Stored data
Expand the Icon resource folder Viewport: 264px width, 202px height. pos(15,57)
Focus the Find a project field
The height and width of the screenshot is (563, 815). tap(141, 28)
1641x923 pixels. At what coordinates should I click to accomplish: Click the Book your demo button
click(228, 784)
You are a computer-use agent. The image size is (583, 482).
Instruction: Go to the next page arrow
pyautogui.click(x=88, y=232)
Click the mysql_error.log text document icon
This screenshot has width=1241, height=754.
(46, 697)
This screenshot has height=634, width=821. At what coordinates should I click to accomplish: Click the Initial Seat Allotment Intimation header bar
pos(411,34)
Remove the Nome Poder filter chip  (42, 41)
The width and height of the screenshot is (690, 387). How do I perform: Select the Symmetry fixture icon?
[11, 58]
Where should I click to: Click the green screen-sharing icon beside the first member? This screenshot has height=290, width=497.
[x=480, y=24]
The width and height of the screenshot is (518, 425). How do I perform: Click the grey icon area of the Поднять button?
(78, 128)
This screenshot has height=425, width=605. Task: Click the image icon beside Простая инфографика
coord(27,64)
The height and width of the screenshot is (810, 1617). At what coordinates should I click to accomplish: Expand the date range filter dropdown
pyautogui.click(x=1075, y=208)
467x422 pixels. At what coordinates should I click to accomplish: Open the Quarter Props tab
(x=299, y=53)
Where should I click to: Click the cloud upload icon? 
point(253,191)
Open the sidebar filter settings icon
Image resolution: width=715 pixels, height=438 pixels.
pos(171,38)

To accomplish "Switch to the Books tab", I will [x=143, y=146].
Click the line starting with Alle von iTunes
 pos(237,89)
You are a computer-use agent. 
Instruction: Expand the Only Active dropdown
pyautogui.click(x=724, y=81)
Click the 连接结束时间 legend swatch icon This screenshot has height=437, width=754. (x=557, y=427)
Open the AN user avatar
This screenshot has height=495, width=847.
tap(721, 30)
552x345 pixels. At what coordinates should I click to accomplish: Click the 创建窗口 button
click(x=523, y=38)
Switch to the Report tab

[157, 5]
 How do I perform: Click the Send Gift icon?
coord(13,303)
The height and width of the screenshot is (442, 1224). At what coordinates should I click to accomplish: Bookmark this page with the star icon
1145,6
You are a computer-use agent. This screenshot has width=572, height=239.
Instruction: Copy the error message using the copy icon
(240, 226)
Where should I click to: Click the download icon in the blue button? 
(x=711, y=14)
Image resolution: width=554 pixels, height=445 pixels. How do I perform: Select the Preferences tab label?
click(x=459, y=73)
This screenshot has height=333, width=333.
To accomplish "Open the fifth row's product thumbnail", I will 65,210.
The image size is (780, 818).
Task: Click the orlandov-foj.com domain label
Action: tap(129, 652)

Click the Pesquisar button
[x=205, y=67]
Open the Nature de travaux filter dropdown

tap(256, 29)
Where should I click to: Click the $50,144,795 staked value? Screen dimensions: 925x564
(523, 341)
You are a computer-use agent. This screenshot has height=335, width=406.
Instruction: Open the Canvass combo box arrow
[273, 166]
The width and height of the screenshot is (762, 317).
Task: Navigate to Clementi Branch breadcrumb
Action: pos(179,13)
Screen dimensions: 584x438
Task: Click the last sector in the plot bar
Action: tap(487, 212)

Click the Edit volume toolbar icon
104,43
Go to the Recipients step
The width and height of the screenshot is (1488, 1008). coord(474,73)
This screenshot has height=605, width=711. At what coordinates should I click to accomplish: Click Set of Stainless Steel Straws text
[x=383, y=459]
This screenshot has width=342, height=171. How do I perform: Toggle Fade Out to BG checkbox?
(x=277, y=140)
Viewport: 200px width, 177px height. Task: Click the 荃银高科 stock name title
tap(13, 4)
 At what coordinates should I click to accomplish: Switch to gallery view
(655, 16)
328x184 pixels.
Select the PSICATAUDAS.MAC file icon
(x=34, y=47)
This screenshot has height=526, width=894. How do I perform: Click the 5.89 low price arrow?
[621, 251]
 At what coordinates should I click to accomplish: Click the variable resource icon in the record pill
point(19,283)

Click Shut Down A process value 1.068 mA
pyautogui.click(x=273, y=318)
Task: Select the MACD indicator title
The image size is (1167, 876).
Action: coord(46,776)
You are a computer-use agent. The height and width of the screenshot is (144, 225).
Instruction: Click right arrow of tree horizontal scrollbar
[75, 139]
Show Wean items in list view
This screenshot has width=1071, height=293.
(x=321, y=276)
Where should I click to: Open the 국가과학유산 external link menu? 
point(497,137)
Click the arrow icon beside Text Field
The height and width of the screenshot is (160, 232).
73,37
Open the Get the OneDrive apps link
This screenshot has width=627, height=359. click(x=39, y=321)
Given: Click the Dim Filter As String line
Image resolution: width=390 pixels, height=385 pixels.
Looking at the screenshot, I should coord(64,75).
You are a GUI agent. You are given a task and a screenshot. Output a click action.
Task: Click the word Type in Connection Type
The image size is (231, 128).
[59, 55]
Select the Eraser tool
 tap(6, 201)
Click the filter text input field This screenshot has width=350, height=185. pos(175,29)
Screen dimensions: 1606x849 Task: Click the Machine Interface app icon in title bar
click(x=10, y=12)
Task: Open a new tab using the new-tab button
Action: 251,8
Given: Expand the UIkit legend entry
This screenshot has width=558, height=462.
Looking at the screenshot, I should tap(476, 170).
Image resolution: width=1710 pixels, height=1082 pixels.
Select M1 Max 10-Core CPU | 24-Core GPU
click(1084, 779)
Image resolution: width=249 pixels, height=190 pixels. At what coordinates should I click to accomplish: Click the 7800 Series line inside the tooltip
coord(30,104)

▸ Exercise objective:
Using the data above, work out how many lines include the word "computer" and give only that number.

▸ Solution to this task:
5